The copper price slumped to a 20-month low on Monday amid fresh COVID-19 restrictions in China and the threat of another US interest rate hike.
Copper for delivery in September was trading at $US3.42 ($5.07) per pound at the time of writing (9:30am AEST, July 12) on the Comex market, which is a touch higher than the $US3.41 ($5.06) per pound 20-month low reported on Monday.
“The declines can be attributed to fears of new restrictions in Shanghai and Macau that could dampen growth,” SPI Asset Management managing partner Stephen Innes told The Economic Times. “We are caught in the negative feedback loop of Fed rate hikes and COVID risks in China.
“Market risks have shifted decisively from inflation to growth as ‘hard’ economic data has slowed considerably. Some investors are also taking profit ahead of key data later this week.”
━━━
TASK INSTRUCTIONS:
1) Do the following statements agree with the copper price article? Answer yes or no for each, and quote the words from the article that decide it.
(a) The copper price fell to a 20-month low on Monday.
(b) At the time of writing, copper for September delivery was trading below the 20-month low reported on Monday.
(c) Stephen Innes says market risks have shifted from growth to inflation.
2) Reproduce the copper price article word for word from "Copper for delivery" up to and including "reported on Monday.".
3) Summarize the copper price article in two sentences.
━━━
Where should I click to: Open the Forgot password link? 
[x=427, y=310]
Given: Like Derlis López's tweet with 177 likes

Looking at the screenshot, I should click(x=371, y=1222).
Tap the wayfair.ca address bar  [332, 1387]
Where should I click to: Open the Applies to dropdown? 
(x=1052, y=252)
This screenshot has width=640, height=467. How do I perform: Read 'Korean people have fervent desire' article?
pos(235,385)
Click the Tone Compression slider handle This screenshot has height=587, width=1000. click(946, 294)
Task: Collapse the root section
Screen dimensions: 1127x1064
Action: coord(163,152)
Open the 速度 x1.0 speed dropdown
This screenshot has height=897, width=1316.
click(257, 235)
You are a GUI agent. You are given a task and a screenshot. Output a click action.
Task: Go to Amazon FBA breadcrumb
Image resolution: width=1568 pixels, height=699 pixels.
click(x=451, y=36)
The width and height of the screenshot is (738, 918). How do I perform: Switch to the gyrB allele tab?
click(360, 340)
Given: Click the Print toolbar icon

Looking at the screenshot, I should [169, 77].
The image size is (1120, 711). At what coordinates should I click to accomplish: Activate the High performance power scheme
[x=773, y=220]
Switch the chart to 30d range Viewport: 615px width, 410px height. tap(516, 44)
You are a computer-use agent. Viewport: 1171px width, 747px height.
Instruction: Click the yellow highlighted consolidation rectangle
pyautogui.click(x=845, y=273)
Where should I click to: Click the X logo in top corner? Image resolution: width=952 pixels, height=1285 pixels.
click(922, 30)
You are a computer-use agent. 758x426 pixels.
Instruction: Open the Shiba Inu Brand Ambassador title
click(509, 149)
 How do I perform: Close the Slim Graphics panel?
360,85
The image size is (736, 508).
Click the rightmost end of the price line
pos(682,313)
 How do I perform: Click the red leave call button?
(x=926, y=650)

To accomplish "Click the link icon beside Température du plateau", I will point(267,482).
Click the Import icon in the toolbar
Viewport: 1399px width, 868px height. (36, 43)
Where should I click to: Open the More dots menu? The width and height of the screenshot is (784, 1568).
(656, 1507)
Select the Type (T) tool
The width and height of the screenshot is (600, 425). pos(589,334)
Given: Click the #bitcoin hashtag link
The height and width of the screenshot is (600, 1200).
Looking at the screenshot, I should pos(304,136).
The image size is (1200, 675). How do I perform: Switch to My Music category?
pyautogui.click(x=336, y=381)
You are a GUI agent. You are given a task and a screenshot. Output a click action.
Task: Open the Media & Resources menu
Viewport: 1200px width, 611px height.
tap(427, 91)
━━━
ANSWERS FOR THE EXERCISE:
1)
(a) Yes: "The copper price slumped to a 20-month low on Monday"
(b) No: "which is a touch higher than the $US3.41 ($5.06) per pound 20-month low reported on Monday"
(c) No: "Market risks have shifted decisively from inflation to growth"

2)
Copper for delivery in September was trading at $US3.42 ($5.07) per pound at the time of writing (9:30am AEST, July 12) on the Comex market, which is a touch higher than the $US3.41 ($5.06) per pound 20-month low reported on Monday.

3) The copper price dropped to a 20-month low on Monday amid new COVID-19 restrictions in China and the threat of another US interest rate hike, with September copper trading on the Comex market at $US3.42 per pound on July 12, slightly above Monday's low. Stephen Innes of SPI Asset Management attributed the declines to fears of new restrictions in Shanghai and Macau and said market risks had shifted from inflation to growth, with some investors taking profit ahead of key data.